▶ What is required: Among the lines below, restate word for word only those from the line with "段飾りの登場人物 (39, 2319)" through the line with "Daszki kominowe - montaż", with both end lines kept.

[Dataset entries]
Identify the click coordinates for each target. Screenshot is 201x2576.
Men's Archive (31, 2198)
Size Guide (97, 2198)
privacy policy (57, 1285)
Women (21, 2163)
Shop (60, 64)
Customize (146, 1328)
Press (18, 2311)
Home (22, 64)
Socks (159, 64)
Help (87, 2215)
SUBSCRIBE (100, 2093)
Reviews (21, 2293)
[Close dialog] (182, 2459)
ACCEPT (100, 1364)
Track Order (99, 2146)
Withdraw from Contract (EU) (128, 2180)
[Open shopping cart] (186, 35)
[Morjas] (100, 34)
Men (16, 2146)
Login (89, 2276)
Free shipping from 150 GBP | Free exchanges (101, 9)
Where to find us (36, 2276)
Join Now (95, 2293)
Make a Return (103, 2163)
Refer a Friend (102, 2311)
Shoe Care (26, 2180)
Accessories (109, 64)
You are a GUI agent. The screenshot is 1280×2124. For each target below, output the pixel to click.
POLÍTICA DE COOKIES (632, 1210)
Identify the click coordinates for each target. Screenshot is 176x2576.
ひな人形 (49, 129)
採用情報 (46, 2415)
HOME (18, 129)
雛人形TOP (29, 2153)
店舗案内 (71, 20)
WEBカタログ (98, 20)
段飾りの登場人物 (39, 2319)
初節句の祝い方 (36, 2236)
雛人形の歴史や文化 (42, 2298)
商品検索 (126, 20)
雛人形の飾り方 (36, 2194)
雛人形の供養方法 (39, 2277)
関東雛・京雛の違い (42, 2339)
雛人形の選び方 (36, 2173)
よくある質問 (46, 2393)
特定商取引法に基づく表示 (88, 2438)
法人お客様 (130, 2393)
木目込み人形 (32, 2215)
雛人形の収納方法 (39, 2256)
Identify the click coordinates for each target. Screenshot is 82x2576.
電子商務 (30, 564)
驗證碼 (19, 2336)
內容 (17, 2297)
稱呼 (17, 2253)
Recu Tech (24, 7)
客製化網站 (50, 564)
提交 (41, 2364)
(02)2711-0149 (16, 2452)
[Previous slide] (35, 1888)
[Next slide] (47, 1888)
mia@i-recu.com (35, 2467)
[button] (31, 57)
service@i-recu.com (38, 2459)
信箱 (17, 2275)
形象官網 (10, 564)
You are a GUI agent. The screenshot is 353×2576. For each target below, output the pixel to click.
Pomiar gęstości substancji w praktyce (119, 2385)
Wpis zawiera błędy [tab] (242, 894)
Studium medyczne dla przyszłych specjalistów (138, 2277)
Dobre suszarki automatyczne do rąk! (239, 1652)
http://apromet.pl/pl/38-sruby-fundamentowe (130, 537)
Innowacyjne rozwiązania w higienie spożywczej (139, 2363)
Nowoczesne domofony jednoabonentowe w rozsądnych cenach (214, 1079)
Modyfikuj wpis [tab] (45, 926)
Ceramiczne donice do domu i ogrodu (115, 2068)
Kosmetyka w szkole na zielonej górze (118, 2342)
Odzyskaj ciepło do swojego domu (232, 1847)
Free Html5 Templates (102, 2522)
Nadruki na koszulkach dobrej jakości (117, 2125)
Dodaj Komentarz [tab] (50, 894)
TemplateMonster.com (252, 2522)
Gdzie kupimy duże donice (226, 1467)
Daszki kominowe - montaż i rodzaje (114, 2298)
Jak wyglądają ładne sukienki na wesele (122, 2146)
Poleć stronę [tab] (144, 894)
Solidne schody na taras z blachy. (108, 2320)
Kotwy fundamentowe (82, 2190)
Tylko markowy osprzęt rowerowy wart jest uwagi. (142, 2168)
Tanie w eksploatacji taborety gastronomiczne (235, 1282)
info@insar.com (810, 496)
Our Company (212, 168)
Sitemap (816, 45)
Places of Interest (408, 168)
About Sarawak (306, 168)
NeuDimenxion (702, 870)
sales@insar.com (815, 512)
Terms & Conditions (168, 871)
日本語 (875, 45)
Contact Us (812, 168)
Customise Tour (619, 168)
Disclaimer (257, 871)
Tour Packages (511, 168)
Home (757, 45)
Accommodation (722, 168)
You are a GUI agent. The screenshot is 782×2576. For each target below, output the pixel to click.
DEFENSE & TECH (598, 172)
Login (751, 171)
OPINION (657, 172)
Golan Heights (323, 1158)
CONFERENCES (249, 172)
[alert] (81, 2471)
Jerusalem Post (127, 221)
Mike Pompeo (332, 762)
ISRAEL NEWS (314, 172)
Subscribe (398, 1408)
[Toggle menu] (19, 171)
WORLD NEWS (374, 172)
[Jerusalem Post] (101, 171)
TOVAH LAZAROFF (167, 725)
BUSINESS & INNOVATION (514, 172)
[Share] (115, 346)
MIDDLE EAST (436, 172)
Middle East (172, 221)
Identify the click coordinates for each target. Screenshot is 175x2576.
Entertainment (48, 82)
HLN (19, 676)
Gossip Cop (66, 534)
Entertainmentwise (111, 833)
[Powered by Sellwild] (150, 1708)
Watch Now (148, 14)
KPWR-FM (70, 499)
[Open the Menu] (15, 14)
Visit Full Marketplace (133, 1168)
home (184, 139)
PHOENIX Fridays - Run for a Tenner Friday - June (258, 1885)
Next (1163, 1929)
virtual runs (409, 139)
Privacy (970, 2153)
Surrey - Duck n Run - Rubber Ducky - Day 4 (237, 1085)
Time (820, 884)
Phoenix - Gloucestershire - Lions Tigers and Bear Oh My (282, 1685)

▶ Result of the exercise:
段飾りの登場人物 (39, 2319)
初節句の祝い方 (36, 2236)
雛人形の歴史や文化 (42, 2298)
商品検索 (126, 20)
雛人形の飾り方 (36, 2194)
雛人形の供養方法 (39, 2277)
関東雛・京雛の違い (42, 2339)
雛人形の選び方 (36, 2173)
よくある質問 (46, 2393)
特定商取引法に基づく表示 (88, 2438)
法人お客様 (130, 2393)
木目込み人形 (32, 2215)
雛人形の収納方法 (39, 2256)
Identify the click coordinates for each target. Screenshot is 82x2576.
電子商務 (30, 564)
驗證碼 (19, 2336)
內容 (17, 2297)
稱呼 (17, 2253)
Recu Tech (24, 7)
客製化網站 (50, 564)
提交 (41, 2364)
(02)2711-0149 (16, 2452)
[Previous slide] (35, 1888)
[Next slide] (47, 1888)
mia@i-recu.com (35, 2467)
[button] (31, 57)
service@i-recu.com (38, 2459)
信箱 (17, 2275)
形象官網 (10, 564)
You are a GUI agent. The screenshot is 353×2576. For each target below, output the pixel to click.
Pomiar gęstości substancji w praktyce (119, 2385)
Wpis zawiera błędy [tab] (242, 894)
Studium medyczne dla przyszłych specjalistów (138, 2277)
Dobre suszarki automatyczne do rąk! (239, 1652)
http://apromet.pl/pl/38-sruby-fundamentowe (130, 537)
Innowacyjne rozwiązania w higienie spożywczej (139, 2363)
Nowoczesne domofony jednoabonentowe w rozsądnych cenach (214, 1079)
Modyfikuj wpis [tab] (45, 926)
Ceramiczne donice do domu i ogrodu (115, 2068)
Kosmetyka w szkole na zielonej górze (118, 2342)
Odzyskaj ciepło do swojego domu (232, 1847)
Free Html5 Templates (102, 2522)
Nadruki na koszulkach dobrej jakości (117, 2125)
Dodaj Komentarz [tab] (50, 894)
TemplateMonster.com (252, 2522)
Gdzie kupimy duże donice (226, 1467)
Daszki kominowe - montaż i rodzaje (114, 2298)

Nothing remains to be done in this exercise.